:: Problem statement ::
Print this span of the material below exactly: the line with "Task: Click the Ekonomi", the line with "is (768, 1182).", and every line between them, but nothing else.

╭──

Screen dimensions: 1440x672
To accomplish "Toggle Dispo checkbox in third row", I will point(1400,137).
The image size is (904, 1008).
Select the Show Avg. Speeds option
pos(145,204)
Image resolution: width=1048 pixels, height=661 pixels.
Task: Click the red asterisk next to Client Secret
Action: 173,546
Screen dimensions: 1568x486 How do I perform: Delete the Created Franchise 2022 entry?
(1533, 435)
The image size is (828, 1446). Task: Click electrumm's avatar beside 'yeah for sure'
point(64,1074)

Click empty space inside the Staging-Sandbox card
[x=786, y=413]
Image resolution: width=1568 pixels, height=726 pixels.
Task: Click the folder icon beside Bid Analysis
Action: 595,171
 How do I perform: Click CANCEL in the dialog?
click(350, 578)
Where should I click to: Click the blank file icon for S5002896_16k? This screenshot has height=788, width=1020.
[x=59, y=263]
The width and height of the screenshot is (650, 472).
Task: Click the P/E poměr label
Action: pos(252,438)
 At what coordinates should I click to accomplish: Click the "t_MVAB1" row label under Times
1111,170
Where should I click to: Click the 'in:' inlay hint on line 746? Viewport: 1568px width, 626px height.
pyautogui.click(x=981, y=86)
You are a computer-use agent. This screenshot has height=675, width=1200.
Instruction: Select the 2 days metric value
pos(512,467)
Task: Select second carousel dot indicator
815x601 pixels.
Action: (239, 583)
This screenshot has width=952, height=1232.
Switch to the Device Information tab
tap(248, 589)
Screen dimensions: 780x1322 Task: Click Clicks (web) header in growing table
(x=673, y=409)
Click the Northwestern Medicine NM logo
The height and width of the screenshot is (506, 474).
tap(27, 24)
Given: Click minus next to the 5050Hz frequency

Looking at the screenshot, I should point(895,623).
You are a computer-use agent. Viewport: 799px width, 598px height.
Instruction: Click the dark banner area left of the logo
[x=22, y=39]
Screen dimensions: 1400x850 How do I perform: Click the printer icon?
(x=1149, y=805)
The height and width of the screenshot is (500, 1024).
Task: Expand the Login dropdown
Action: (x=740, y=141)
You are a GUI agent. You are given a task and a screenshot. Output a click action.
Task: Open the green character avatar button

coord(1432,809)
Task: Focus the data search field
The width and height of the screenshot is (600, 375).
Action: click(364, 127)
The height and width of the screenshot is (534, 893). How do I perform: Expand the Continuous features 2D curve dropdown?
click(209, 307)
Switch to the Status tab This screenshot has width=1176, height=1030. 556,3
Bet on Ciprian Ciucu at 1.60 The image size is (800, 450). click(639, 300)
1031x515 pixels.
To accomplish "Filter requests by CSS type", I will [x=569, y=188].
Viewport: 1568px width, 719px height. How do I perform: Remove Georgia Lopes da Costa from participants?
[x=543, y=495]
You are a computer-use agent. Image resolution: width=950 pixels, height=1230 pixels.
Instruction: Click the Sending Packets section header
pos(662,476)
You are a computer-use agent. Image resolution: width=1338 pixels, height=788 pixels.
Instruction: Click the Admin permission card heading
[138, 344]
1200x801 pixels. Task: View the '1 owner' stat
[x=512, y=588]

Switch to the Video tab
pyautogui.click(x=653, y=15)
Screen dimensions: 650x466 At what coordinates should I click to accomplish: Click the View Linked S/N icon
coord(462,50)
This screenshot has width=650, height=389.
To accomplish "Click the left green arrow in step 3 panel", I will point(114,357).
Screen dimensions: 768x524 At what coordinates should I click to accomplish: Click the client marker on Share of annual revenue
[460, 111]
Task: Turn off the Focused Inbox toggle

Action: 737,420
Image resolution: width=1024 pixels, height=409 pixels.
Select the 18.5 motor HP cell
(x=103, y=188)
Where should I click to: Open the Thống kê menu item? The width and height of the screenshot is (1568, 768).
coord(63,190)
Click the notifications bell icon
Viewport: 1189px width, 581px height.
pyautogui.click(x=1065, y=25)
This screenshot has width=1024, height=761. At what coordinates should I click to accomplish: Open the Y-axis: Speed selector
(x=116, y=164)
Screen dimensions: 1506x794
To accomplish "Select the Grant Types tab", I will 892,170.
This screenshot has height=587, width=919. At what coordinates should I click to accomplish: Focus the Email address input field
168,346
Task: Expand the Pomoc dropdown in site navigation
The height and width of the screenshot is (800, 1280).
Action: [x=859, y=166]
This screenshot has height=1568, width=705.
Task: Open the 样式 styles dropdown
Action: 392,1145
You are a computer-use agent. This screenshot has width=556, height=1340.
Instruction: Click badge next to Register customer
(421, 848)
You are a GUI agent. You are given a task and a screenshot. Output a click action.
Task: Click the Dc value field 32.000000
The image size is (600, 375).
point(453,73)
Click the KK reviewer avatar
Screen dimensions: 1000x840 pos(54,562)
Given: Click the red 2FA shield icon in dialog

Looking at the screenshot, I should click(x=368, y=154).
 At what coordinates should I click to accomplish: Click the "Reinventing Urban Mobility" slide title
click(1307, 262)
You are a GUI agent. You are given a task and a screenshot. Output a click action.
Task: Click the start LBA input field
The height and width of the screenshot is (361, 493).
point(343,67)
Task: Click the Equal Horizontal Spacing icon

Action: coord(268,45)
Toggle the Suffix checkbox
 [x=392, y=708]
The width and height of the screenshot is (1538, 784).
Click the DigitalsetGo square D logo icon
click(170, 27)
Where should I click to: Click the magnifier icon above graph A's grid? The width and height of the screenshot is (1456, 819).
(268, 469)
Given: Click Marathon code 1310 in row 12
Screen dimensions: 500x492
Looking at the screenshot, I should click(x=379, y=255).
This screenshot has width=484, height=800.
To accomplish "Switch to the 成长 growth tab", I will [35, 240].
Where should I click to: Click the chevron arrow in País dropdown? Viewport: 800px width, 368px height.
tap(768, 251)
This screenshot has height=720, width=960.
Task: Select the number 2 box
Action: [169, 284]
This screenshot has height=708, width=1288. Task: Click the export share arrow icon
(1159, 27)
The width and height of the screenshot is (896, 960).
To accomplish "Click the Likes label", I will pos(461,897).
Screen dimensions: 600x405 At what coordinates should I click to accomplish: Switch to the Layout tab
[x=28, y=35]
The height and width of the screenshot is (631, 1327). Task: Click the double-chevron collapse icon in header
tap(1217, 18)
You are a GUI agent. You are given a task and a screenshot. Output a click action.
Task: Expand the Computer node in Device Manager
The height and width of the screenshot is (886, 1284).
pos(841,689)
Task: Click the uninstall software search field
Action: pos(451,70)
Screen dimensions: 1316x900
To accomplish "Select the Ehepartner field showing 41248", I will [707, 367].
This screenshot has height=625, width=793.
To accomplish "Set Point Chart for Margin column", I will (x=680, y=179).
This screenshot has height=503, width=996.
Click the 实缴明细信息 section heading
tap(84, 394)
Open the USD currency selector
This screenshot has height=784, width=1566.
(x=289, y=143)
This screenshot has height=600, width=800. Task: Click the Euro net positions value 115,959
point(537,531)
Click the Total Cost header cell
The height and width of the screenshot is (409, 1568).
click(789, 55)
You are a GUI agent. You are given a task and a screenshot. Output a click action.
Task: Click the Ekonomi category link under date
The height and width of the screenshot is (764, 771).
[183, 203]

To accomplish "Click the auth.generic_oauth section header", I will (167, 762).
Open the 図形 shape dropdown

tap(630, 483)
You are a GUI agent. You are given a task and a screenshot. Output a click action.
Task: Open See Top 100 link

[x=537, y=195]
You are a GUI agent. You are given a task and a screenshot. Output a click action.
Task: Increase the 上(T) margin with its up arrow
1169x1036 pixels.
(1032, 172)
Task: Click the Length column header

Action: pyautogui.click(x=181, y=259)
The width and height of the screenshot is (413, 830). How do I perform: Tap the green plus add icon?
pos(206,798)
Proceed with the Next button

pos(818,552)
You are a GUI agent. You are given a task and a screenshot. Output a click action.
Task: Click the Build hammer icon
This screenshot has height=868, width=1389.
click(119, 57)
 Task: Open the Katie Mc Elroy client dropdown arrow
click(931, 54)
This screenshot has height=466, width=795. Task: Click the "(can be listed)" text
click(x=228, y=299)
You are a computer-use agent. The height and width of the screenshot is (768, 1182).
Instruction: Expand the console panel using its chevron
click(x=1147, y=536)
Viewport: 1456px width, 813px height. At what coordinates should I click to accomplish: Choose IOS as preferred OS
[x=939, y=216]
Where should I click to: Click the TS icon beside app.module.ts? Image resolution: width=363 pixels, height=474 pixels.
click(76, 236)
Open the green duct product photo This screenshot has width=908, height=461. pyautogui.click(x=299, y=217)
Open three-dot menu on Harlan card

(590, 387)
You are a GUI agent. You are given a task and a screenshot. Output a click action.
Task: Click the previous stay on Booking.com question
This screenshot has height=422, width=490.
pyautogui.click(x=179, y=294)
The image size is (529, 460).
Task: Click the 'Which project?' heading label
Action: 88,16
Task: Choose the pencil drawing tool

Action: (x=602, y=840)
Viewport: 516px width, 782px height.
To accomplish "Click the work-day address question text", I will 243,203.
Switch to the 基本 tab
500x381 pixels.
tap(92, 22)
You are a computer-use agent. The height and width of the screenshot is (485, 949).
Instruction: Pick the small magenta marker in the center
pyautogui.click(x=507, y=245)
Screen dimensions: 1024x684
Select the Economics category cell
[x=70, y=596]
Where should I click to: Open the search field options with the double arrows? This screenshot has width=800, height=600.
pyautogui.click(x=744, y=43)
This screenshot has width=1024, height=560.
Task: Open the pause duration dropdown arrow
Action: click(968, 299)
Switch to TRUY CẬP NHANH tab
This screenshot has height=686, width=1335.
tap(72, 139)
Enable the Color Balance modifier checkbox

╰──

:: Completed task ::
Task: Click the Ekonomi category link under date
The height and width of the screenshot is (764, 771).
[183, 203]

To accomplish "Click the auth.generic_oauth section header", I will (167, 762).
Open the 図形 shape dropdown

tap(630, 483)
You are a GUI agent. You are given a task and a screenshot. Output a click action.
Task: Open See Top 100 link

[x=537, y=195]
You are a GUI agent. You are given a task and a screenshot. Output a click action.
Task: Increase the 上(T) margin with its up arrow
1169x1036 pixels.
(1032, 172)
Task: Click the Length column header

Action: pyautogui.click(x=181, y=259)
The width and height of the screenshot is (413, 830). How do I perform: Tap the green plus add icon?
pos(206,798)
Proceed with the Next button

pos(818,552)
You are a GUI agent. You are given a task and a screenshot. Output a click action.
Task: Click the Build hammer icon
This screenshot has height=868, width=1389.
click(119, 57)
 Task: Open the Katie Mc Elroy client dropdown arrow
click(931, 54)
This screenshot has height=466, width=795. Task: Click the "(can be listed)" text
click(x=228, y=299)
You are a computer-use agent. The height and width of the screenshot is (768, 1182).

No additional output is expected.